La Cour des comptes européenne (CCE), qui a contribué à ce nouveau rapport, a publié elle-même le 11 septembre 2018 un rapport spécial sur la pollution de l'air sous forme d'audit approfondi de la politique de l'UE en matière de lutte contre la pollution de l'air, et notamment la directive 2008/50/CE relative à la qualité de l'air.
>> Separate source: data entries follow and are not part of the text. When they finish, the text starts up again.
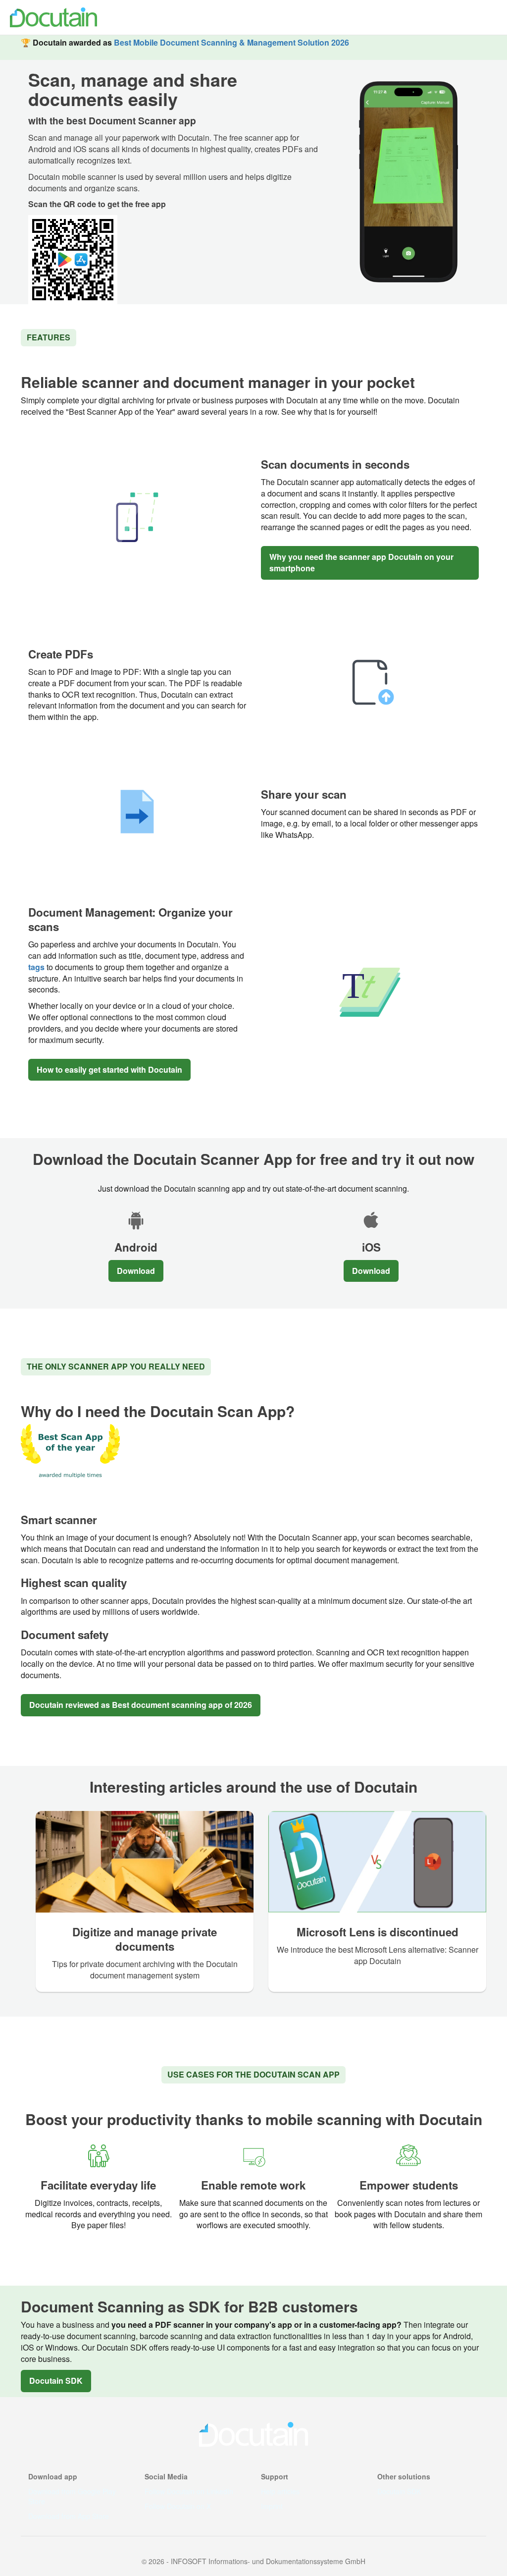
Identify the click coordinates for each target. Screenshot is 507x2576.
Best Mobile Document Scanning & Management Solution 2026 (231, 42)
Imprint (272, 2506)
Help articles (280, 2491)
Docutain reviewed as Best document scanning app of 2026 (140, 1704)
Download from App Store (68, 2516)
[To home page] (52, 17)
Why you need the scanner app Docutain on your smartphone (361, 562)
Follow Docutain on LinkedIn (189, 2491)
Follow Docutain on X (178, 2506)
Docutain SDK (56, 2380)
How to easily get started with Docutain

Ce rapport a examiné :
i) si la directive sur la qualité de l'air ambiant a été conçue de façon appropriée pour lutter contre l'impact sanitaire de la pollution atmosphérique ;
ii) si les États membres l'ont mise en œuvre efficacement ;
iii) si la Commission en a contrôlé l'application et a pris des mesures coercitives à cet égard ;
iv) si la question de la qualité de l'air a été dûment prise en considération dans les autres politiques de l'UE et si celle-ci y a consacré suffisamment de fonds ;
v) si le public a été bien informé au sujet de la qualité de l'air.
La CCE avait conclu que l'action de l'UE visant à protéger la santé humaine contre la pollution atmosphérique n'a pas produit les effets escomptés et que le lourd coût humain et économique de la pollution n'a pas encore suscité d'action appropriée à l'échelle de l'UE. En conséquence, la CCE formule quatre recommandations dont une révision ambitieuse de la directive 2008/80/CE d'ici 2022.
Voir actu du 11 septembre 2018.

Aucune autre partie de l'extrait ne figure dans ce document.